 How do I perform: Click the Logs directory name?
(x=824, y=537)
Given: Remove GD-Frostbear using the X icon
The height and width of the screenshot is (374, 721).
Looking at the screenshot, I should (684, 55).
···
Exercise | Word for word, restate the whole of the material above.

Written solution |
 How do I perform: Click the Logs directory name?
(x=824, y=537)
Given: Remove GD-Frostbear using the X icon
The height and width of the screenshot is (374, 721).
Looking at the screenshot, I should (684, 55).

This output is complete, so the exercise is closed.